Sumatera Utara mencatat ada 45 kasus perdagangan satwa liar yang diproses hukum selama 2016-2022. Kota Medan yang menjadi penyumbang kasus terbanyak di periode itu.
"Ada 45 kasus perburuan perdagangan satwa yang masuk ke proses hukum. Kasus yang paling tinggi yaitu Medan sebanyak 21 kasus dan Deli Serdang 8 kasus. Ini tinggi karena memang itu jalurnya, lintas Sumatera. Barang dari Aceh singgah dulu ke Medan," ungkap Deputi Direktur Perlindungan Spesies dan Habitat Yayasan Orangutan Sumatera Lestari - Orangutan Information Center (YOSL-OIC), Muhammad Indra Kurnia, Kamis (29/12/2022).
Selain Medan dan Deli Serdang, juga ada Langkat sebanyak 4 kasus, kemudian Tapanuli Utara sebanyak 3 kasus. Kemudian, Binjai, Karo dan Labuhanbatu masing-masing 2 kasus. Serta Serdang Bedagai dan Pematangsiantar masing-masing 1 kasus.
SCROLL TO CONTINUE WITH CONTENT
Indra juga menyebutkan bahwa berdasarkan jenis barang bukti, Sumut memiliki barang bukti paling banyak berupa satwa utuh yang diperdagangkan.
Diketahui, ada dua model barang bukti yang diperdagangkan dari satwa ini yaitu satwa utuh dan bagian tubuh satwa. Kalau bagian tubuh satwa punya berbagai macam seperti taring, kuku, ataupun kulit.
"Nah kalau di Sumut, yang paling banyak itu satwa utuh sebanyak 60 persen yaitu 27 kasus. Sedangkan bagian tubuh itu ada 40 persen atau 18 kasus," ujarnya.
Lanjutnya, Indra menyebutkan bahwa tren perdagangan satwa di Sumut tertinggi yaitu harimau Sumatera, kemudian diikuti oleh trenggiling, orang utan, burung rangkong, dan burung yang dilindungi lainnya.
Namun begitu, dari banyaknya kasus yang ditangani, ternyata tindak pidana di Sumut masih cukup lemah terkait kasus perdagangan satwa liar dengan tingkat pidana tertinggi hanya 3 tahun. Padahal, Aceh sudah menerapkan pidana mencapai 5 tahun.
Kepala Divisi SDA LBH Medan Muhammad Alinafia Matondang menyebutkan bahwa vonis hukuman para pelaku kejahatan satwa ini jauh dari UU Nomor 5 tahun 1990 dengan ancaman hukuman maksimal lima tahun penjara dan denda Rp 100 juta.

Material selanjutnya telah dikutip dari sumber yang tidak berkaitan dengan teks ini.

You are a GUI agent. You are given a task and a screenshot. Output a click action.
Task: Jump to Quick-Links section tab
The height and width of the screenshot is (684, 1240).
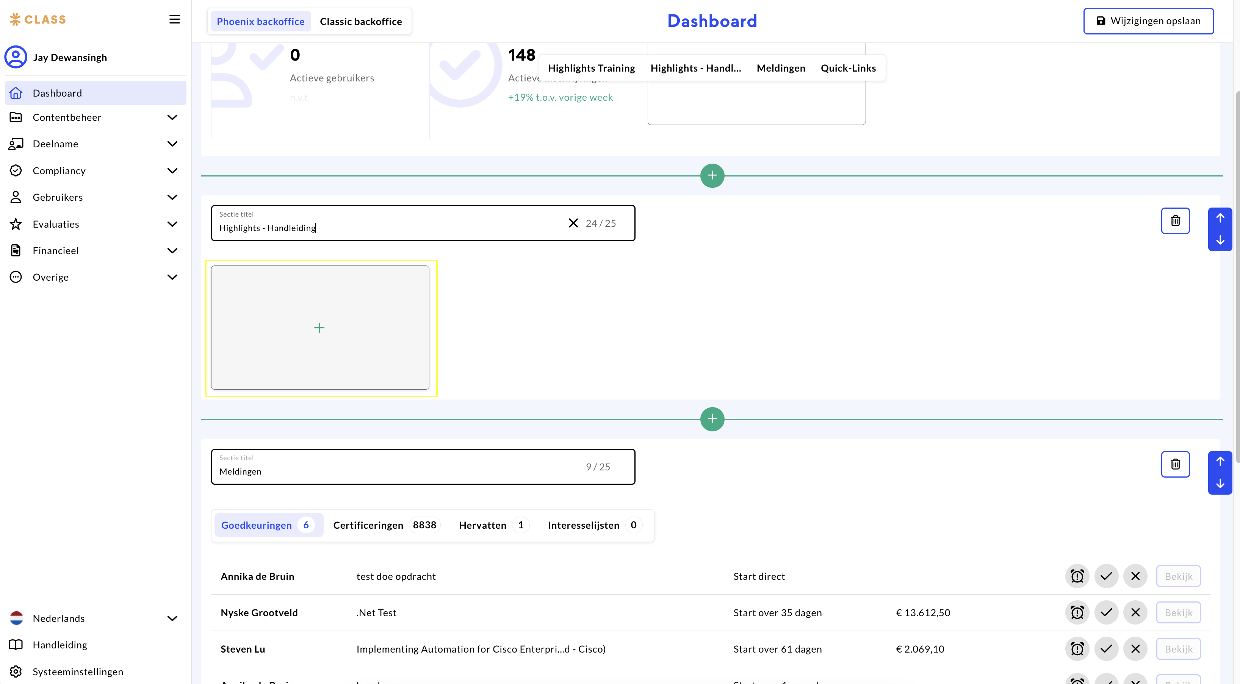tap(848, 68)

Ia pun mengambil contoh kasus perdagangan orang utan Sumatera (Pongo abelii) dengan terdakwa Thomas Raider Chaniago alias Thomas (18). PN Lubuk Pakam Cabang Labuhan Deli yang mengadili perkara tersebut, menjatuhkan vonis 1 tahun penjara dan denda Rp 10 juta subsider 6 bulan, pada 17 Oktober 2022 lalu.
Kemudian untuk kasus perdagangan orang utan Sumatera dengan terdakwa Edi AP dengan hukuman hanya 8 bulan penjara dan denda Rp100 juta, subsider dua bulan penjara.
"Ancaman hukumannya UU Nomor 5 tahun 1990 itu lima tahun, kenapa tidak ada yang maksimal. Begitu juga hukuman denda, kenapa hanya Rp 100 juta. Ini menjadi pertanyaan," kata Alinafia.
"Regulasi UU Nomor 5 tahun 1990 harus direvisi khususnya persoalan hukuman harus lebih dari 5 tahun. Juga tidak bisa lagi denda hanya Rp 100 juta. Padahal kerugian satu Orangutan Sumatera itu mencapai Rp 1 miliar," tambahnya.
Sementara itu, Direktur Sumatera Tropical Forest Jurnalisme (STFJ) Rahmad Suryadi turut meminta pemerintah dan pemangku kebijakan segera merevisi UU Nomor 5 tahun 1990 tentang Konservasi Sumber Daya Alam Hayati dan Ekosistemnya. Jika tidak direvisi, Rahmad memprediksi tidak ada efek jera untuk para pelaku.
"Menyikapi sejumlah kasus persidangan di atas, STFJ menilai UU Nomor 5 tahun 1990 dengan ancaman hukuman maksimal lima tahun penjara dan denda Rp 100 juta tidak membuat efek jera bagi pelaku kejahatan karena masih terlalu ringan," pungkas Rahmad.